* BEGIN Reading text *

It’s hard to say if the two youths loitering on the side of Ballona Creek last night were there by coincidence or design.
It could be the pair of punks just happened to be standing around having found something interesting to watch in the waterway beside the section of the bikeway where it passes under the 405. Or it could be that they were there with a darker more predatory purpose.
I offer that second possibility because just this morning riding in to work the section of bikeway had been its usual unobstructed self. But as I biked home last night in the post-seven o’clock dusk that same dip under the freeway where a fellow cyclist was assaulted and robbed last month had strangely become littered with an odd assortment of baseball-sized river rocks.

* END Reading text *
* BEGIN Provided records *

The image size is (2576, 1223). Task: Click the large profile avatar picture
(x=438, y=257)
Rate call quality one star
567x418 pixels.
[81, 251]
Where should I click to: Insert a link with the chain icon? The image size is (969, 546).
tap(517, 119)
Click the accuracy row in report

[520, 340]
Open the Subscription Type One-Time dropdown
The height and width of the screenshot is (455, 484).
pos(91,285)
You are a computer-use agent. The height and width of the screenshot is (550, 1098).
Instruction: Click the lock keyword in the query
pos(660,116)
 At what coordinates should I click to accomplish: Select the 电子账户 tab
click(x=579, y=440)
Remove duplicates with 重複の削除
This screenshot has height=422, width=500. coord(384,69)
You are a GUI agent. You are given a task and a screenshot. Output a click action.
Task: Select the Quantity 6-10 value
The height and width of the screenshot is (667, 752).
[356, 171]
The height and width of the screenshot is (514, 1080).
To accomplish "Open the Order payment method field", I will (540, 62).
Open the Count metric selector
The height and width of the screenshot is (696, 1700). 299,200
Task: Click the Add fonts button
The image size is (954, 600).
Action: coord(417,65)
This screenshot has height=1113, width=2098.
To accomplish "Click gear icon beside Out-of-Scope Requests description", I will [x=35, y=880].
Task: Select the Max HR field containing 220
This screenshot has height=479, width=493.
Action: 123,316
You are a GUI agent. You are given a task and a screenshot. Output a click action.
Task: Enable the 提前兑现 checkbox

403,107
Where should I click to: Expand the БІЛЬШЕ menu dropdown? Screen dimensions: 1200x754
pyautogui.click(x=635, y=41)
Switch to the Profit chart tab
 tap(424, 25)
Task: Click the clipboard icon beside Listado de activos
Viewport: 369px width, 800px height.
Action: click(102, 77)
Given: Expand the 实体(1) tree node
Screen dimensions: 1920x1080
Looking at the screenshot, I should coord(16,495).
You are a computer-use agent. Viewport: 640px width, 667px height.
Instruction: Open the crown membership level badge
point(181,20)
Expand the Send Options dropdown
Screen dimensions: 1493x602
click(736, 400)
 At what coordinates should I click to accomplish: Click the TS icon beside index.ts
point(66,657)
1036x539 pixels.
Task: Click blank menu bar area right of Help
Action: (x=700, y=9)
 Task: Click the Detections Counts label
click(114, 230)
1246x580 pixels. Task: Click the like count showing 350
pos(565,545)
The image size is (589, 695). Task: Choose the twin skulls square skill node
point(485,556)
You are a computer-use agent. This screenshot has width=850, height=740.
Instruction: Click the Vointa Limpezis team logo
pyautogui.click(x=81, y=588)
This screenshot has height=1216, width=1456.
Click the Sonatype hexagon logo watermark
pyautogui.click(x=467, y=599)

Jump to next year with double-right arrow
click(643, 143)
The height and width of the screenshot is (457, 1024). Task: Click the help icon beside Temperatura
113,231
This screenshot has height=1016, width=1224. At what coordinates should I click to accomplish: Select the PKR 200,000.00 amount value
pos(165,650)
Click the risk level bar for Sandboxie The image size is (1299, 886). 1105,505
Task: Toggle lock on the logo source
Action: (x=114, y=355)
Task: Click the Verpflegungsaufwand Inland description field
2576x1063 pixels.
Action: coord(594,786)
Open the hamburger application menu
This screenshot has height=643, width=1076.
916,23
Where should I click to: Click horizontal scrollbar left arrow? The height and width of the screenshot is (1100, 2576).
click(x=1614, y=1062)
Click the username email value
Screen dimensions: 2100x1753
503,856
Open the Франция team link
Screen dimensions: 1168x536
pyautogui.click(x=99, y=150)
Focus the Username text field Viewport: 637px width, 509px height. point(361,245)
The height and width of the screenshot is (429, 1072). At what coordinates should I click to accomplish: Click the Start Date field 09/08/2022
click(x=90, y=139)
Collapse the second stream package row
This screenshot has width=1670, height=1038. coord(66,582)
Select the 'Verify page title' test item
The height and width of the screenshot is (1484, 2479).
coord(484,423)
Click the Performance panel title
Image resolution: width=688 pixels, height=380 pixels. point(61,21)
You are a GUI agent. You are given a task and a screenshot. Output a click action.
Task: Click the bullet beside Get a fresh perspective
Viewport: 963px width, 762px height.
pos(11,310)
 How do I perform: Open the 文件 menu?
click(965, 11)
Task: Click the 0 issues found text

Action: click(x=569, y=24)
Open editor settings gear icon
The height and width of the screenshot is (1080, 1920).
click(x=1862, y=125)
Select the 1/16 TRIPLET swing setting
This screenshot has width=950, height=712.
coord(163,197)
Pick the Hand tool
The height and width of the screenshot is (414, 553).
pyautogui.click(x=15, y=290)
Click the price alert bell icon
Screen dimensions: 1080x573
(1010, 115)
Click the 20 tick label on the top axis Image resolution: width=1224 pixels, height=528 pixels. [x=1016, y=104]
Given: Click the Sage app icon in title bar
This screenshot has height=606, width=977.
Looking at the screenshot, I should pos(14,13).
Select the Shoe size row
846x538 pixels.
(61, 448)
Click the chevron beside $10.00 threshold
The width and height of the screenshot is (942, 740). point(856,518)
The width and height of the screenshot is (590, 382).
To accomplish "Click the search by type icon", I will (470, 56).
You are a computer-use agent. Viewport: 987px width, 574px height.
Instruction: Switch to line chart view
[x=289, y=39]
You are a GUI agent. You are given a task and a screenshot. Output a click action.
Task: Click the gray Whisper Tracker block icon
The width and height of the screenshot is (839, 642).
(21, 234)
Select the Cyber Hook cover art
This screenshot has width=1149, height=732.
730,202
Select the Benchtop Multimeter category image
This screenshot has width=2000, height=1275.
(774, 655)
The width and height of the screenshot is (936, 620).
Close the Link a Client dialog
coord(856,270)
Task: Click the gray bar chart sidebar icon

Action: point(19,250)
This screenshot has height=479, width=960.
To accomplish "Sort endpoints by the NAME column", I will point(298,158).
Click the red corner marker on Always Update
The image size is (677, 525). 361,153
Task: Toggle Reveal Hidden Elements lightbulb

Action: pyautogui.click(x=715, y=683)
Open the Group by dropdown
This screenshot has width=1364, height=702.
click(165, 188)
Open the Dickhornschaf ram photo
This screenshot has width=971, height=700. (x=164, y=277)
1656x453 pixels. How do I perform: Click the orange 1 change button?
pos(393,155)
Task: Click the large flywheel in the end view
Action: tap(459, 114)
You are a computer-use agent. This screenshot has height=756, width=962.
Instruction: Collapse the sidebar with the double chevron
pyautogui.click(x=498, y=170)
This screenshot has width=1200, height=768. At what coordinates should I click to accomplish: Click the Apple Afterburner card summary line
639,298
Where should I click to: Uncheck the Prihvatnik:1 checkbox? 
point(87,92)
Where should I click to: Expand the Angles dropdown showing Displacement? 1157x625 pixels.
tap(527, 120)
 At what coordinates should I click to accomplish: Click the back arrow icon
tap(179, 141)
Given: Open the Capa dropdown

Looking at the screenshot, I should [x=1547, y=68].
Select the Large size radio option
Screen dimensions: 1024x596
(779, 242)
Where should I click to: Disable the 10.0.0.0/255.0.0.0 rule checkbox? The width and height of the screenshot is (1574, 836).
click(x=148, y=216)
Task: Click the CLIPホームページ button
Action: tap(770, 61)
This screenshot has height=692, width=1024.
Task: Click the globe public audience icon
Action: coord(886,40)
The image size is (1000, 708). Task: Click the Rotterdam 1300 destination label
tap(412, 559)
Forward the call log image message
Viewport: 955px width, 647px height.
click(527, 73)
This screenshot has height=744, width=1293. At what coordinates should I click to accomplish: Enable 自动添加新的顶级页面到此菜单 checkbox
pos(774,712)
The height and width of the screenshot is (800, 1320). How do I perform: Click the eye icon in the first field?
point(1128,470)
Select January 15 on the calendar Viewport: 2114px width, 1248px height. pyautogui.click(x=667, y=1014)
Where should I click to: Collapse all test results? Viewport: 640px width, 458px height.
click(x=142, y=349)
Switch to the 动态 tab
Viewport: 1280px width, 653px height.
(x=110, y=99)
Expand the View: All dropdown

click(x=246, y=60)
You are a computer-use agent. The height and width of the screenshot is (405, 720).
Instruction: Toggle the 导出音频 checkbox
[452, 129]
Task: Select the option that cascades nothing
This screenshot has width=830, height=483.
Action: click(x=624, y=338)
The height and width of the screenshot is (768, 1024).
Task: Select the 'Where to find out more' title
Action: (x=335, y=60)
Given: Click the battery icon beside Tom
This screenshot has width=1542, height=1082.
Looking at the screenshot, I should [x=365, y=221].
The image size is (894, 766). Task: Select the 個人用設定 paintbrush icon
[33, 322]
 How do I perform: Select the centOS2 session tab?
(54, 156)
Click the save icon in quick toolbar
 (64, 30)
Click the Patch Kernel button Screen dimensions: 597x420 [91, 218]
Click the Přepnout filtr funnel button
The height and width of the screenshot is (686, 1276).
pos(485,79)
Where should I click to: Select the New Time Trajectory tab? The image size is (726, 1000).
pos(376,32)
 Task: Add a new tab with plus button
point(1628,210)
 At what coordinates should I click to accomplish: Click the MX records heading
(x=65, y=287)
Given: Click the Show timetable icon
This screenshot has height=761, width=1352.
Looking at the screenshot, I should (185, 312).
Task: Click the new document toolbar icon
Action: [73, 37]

* END Provided records *

*Task instructions*
- a) For each statement, say whether the Ballona Creek passage agrees with it, answering yes or no and quoting the words from the passage that decide it: (i) The section of the bikeway passes under the 405. (ii) The section of the bikeway was littered with rocks that morning. (iii) A cyclist was assaulted and robbed at that spot last month.
- b) In the Ballona Creek passage, what size were the river rocks?
- c) Please transcribe the stretch of the Ballona Creek passage from "I offer that" through "baseball-sized river rocks.".
Rely only on the Ballona Creek passage.

*Answers to each task*
- a)
(i) Yes: "where it passes under the 405"
(ii) No: "had been its usual unobstructed self"
(iii) Yes: "where a fellow cyclist was assaulted and robbed last month"

- b) They were baseball-sized.

- c)
I offer that second possibility because just this morning riding in to work the section of bikeway had been its usual unobstructed self. But as I biked home last night in the post-seven o’clock dusk that same dip under the freeway where a fellow cyclist was assaulted and robbed last month had strangely become littered with an odd assortment of baseball-sized river rocks.